Fight is not an option sanctioned by HR – at least, not the blow to the jaw type.  All flint-topped spears to be checked in at reception before proceeding into the main building.  While there’s various little fights going on with our environment, whether in our heads, our emails and so on, I suspect that flight is the main alternative for many of us.

And what is flight?  I thought to call this post ‘Escape’, and often that’s part of the fantasy, whether through holidays, through weekends away, or even just the late-night gig.  I guess I’m interested in thinking about the level to which we’re aware of our flight away from stresses, and the way in which it becomes hidden under other motives.

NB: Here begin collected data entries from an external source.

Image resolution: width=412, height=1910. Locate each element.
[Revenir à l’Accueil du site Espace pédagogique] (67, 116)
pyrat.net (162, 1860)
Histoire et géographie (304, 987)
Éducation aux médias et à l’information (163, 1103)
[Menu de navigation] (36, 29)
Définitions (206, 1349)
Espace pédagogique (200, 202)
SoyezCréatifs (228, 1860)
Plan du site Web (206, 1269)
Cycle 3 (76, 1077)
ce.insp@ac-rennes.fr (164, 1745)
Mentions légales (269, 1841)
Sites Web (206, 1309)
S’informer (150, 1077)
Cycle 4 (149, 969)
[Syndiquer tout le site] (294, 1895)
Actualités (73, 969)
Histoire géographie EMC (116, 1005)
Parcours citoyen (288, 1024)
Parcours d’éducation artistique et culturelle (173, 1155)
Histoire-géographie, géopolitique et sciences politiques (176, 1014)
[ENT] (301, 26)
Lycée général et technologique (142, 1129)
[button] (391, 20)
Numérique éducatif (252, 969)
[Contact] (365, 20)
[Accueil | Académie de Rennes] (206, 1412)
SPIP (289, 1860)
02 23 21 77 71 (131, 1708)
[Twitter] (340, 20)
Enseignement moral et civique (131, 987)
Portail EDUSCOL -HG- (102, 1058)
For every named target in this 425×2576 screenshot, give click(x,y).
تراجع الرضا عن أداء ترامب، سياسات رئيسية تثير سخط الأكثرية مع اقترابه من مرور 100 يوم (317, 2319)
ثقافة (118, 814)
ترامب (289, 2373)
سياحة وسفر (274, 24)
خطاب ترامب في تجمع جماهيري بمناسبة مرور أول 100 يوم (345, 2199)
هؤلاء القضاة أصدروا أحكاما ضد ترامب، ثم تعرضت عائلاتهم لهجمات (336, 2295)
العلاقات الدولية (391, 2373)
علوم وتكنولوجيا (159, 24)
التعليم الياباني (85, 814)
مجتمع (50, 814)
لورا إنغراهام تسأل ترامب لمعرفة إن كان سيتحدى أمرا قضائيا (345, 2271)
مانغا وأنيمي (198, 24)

We have to eat.  No quibble there.  We have a nice range of foodstuffs available, lots of shops and eateries prepared to cater to us round the clock.  But the chocolate bar on the Friday afternoon to keep going, the swift drink on arrival home, how many of these are treats, and how many are little escape mechanisms for us?

Stone-age man had perhaps some difficulties staying in one place – what with needing to seek out food, protect himself from others who might take this from him, and so on.  Flight was probably forced on him more, but there were some advantages to it to.

Mortgage holders will know that flight becomes a more limited option when you have a reason to stay put year after year.  Marriage, families, all of these are built to benefit from you sticking around.  Hopefully, these things also mean you have less reason to flee, or even to fight so much to secure what you need.

But what happens when these responsibilities and different ‘threats’ seem to co-exist?  How, equally, do we keep the threats from spilling over into the other areas of our lives?

You can see from the length of this that I’m musing, rather than offering solutions.  The more I go on, the more I discover how many little escape hatches I use – and how, in various ways, they seem to become more necessary as life goes on.

Given that the blog offers its own means of escape, at times, I’ll reengage for now…for a bit, at least.  Sunday evening TV is all about escape.  Perhaps it’s time to do some more research.